Эмиграция как литературный прием
Шрифт:
Не думаю все же, что стоит валить в одну кучу все эпохи и всех, кто писал на русском, хотя постоянно жил вне России. Гоголь или Тургенев провели большую часть жизни за границей, и она, чужбина, сыграла в их литературной судьбе решающую, может быть, роль. Но никому в голову не придет называть их эмигрантскими писателями. Они мысленно с Россией не расставались. Добровольно или вынужденно покидает Россию тот или иной писатель — важно то, насколько она, родина, продолжает быть для него точкой отсчета. Такого рода артистов — от Гоголя до Синявского — следует причислять, я думаю, к своего рода командированным российской словесности. Их тема: если не Россия как таковая, то тоска по ней или безнадега жизни вне ее.
Дело, конечно же, не в теме. Ильф и Петров, с одной стороны, и Довлатов —
Меня интригует сознание тех, кто как и я сам, покинул Россию не столько по необходимости (политической или какой еще) и не столько из-за недовольства самим собой или жизнью вокруг, сколько ради религиозной, в сущности, жажды нового опыта, из-за голода по иному быту и бытию. Голод этот был, конечно же, обострен тюремной и фатальной немыслимостью подобного (возможно, совершенно бесполезного) опыта внутри России, как, впрочем, и другими теологическими и экзистенциальными соображениями; но, так или иначе, поиск религиозного откровения вне дома, хорошо знакомый читателям и Библии, и мифов Древней Греции, и, вообще, не так уж отличен от мальчишеского приключенческого зуда.

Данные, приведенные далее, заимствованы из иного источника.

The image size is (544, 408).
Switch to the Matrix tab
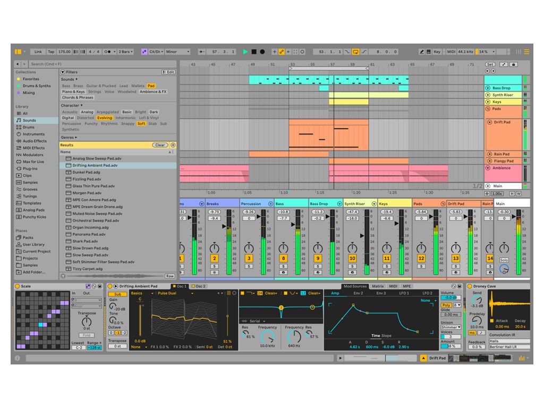(378, 286)
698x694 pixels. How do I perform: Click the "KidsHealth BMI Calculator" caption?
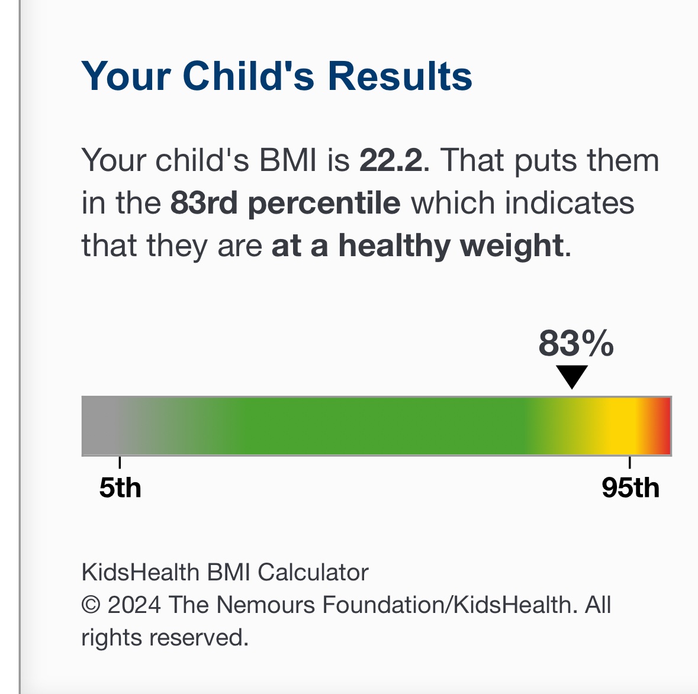(225, 572)
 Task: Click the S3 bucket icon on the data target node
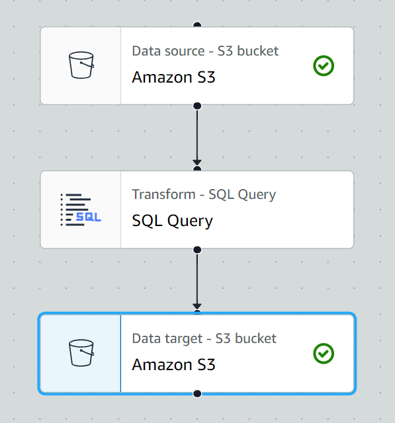coord(81,353)
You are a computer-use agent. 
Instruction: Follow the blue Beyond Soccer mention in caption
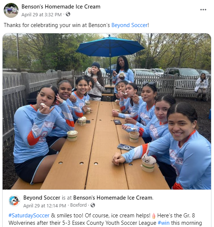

Одна из главных черт этого зуда — полная безответственность и наплевательство на результат. В этом поступке изначально заложена принципиальная недостижимость цели, которую этот шаг перед собой ставит, и шаг этот, процесс сам по себе, и есть нечто самоценное, вне зависимости от результата. И в этом особая прелесть ухода из России. Этот шаг сравним, пожалуй, с переходом в другую религию, но без окончательного разрыва с прежними духовными связями. Вся последующая жизнь становится материалом, аналогичным тому, что можно найти в автобиографии «Apologia pro Vita Sua» кардинала Ньюмана, англиканского священника, перешедшего в католичество.

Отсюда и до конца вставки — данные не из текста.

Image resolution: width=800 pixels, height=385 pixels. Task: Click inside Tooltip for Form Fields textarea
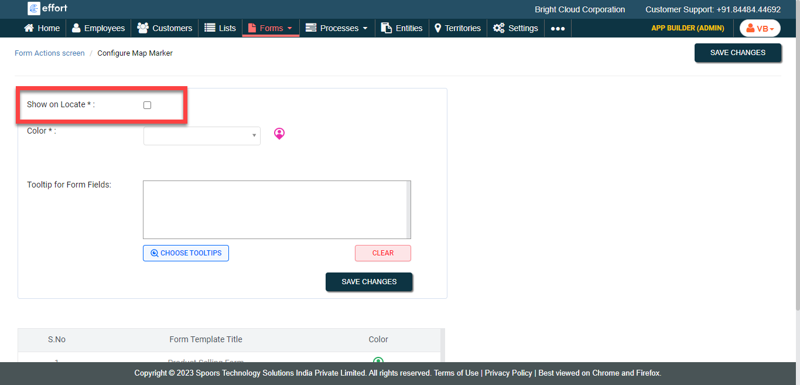pos(276,209)
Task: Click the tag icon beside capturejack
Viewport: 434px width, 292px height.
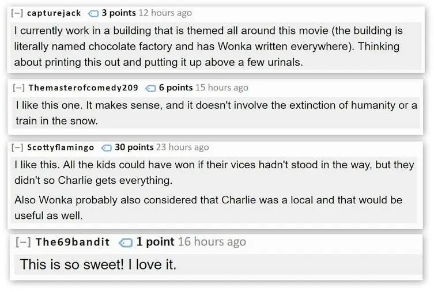Action: [x=93, y=14]
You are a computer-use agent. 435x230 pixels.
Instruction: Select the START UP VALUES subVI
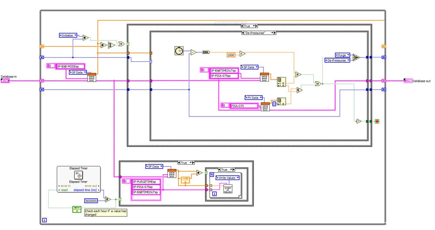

Россия, как и Китай, всегда воспринималась ее детьми как некая отдельная цивилизация, мир в себе, и поэтому связь с ней религиозна по своему характеру: вне России как бы нет мышления, нет сознательности жизни. Разговор о нашей нынешней ситуации крайне затруднен тенденцией (и в стане уехавших, и в стане оставшихся в свое время) доказать историческую правоту своего шага. Историческая же правота меряется, как известно, степенью политической прозорливости и общественным успехом. Наряду с почти машинальным, огульным поношением Запада, не оправдавшего розовых подростковых надежд советского населения, в российской прессе появляются очерки-рассуждения вполне интеллигентных умов того же, в сущности, напева: про дураков, соблазнившихся западной цивилизацией и оставшихся у разбитого корыта; и тех мудрецов, которые терпеливо дожидались развала советской власти и теперь победно смотрят в будущее. Авторы подобных очерков не отдают себе отчета, что в своей тенденции оправдывать или осуждать тот или иной человеческий поступок лишь в свете последних событий политической истории они ничем не отличаются от тех самых эмигрантов, о которых они пишут и которые в свое время не отличались в своей политической диалектике от своих гонителей.

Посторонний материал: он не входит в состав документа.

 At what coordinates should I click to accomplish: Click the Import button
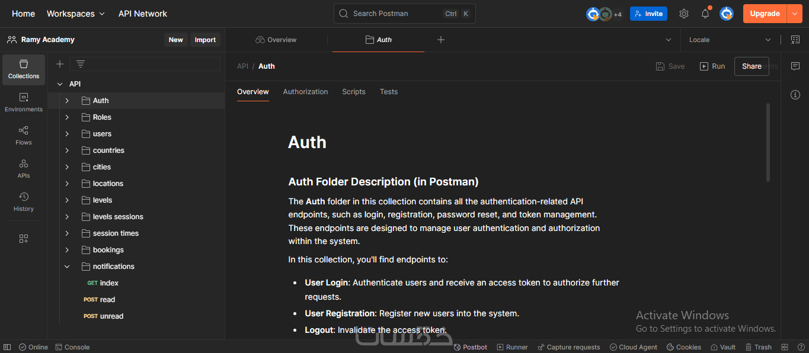pyautogui.click(x=205, y=40)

Историческое настоящее, политически оправданное в глазах современников, свершившееся, обладает, как временная категория, ревизионистской сущностью: триумфатор убежден, что все происходившее в прошлом было направлено на свершение данного момента в настоящем как залога его личного будущего. Прошлое всегда переписывается в свете нынешних побед и будущих
свершений. Поскольку имя ушедшего из России не учитывается в этих пятилетних планах, оно не попадает и в ревизии прошлого, вычеркивается из литературных ссылок, выскабливается со скрижалей новых заветов. Его слова, его идеи, его поступки ретроспективно приписываются тем, кто лишь начинает играть роль в планах на будущее победителей — как свидетельство их пророческого прошлого.В новой России, отрекшейся от своего советского прошлого, я исчез из разговора старых друзей. Именно подобный общий разговор своего круга (а не свое место или отсутствие такового в табели о рангах) я когда-то считал великой литературой. Литература, как и религия, живет не только публикациями и официальной (среди читателей) литературной репутацией, но и в первую очередь устными преданиями. Эти устные предания нуждаются в постоянном обновлении и расшифровке. Я вышел из подобной московской разговорной культуры «застолья» и никогда от своего литературного происхождения не отрекался. Я не верю в формулировку Ходасевичем родины как полного собрания сочинений А.С. Пушкина в котомке российского странника. Родина — это возможность продолжения застывшего в прошлом разговора: из омертвевшего прошлого в будущее.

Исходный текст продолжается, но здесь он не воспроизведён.